### [Input]
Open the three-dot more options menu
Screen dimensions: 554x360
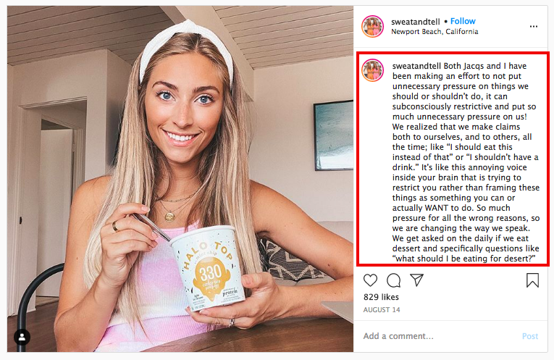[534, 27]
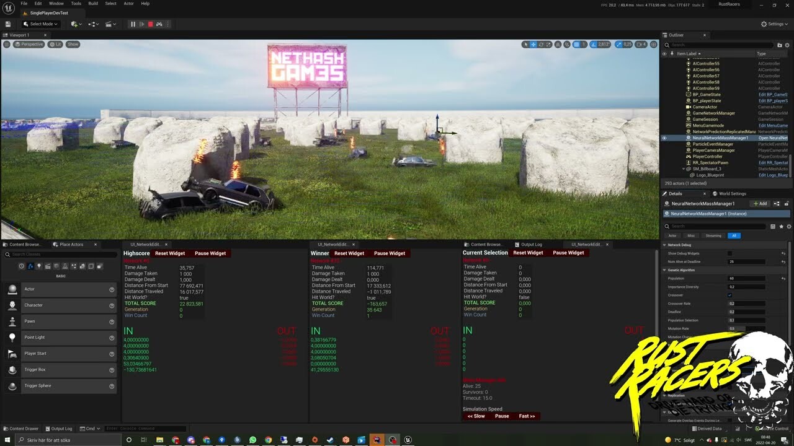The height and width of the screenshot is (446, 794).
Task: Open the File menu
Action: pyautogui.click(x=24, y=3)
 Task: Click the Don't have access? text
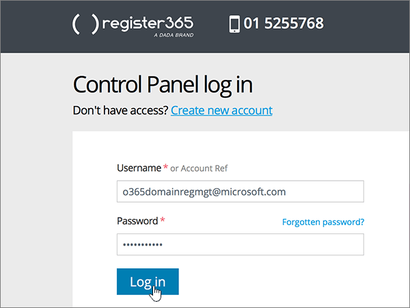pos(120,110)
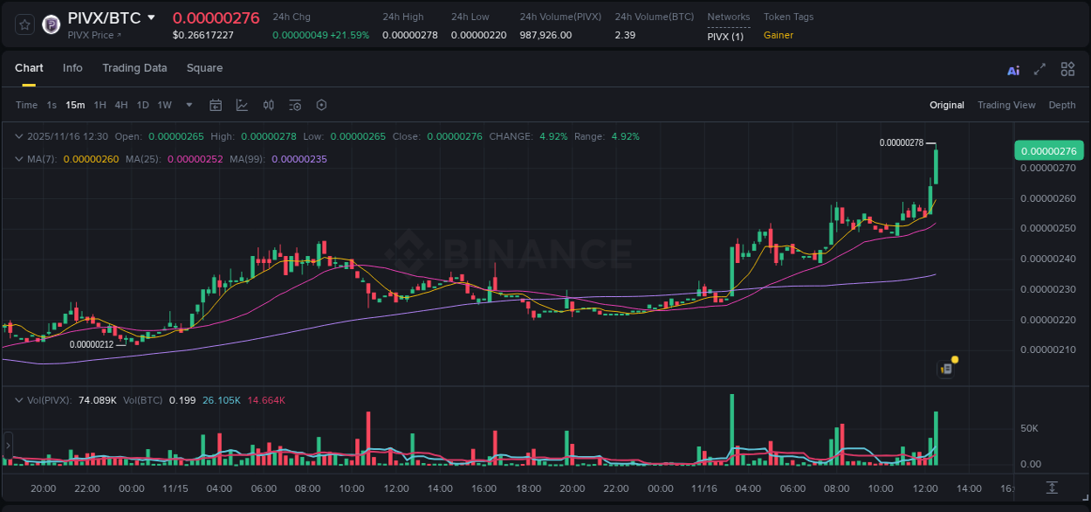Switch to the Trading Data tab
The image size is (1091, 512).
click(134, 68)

### [Work item]
The records above should be returned word for word, with every picture left out.

### [Task answer]
Open the three-dot more options menu
Screen dimensions: 554x360
[534, 27]
The height and width of the screenshot is (446, 794).
Task: Open the File menu
Action: pyautogui.click(x=24, y=3)
 Task: Click the Don't have access? text
pos(120,110)
Switch to the Trading Data tab
The image size is (1091, 512).
click(134, 68)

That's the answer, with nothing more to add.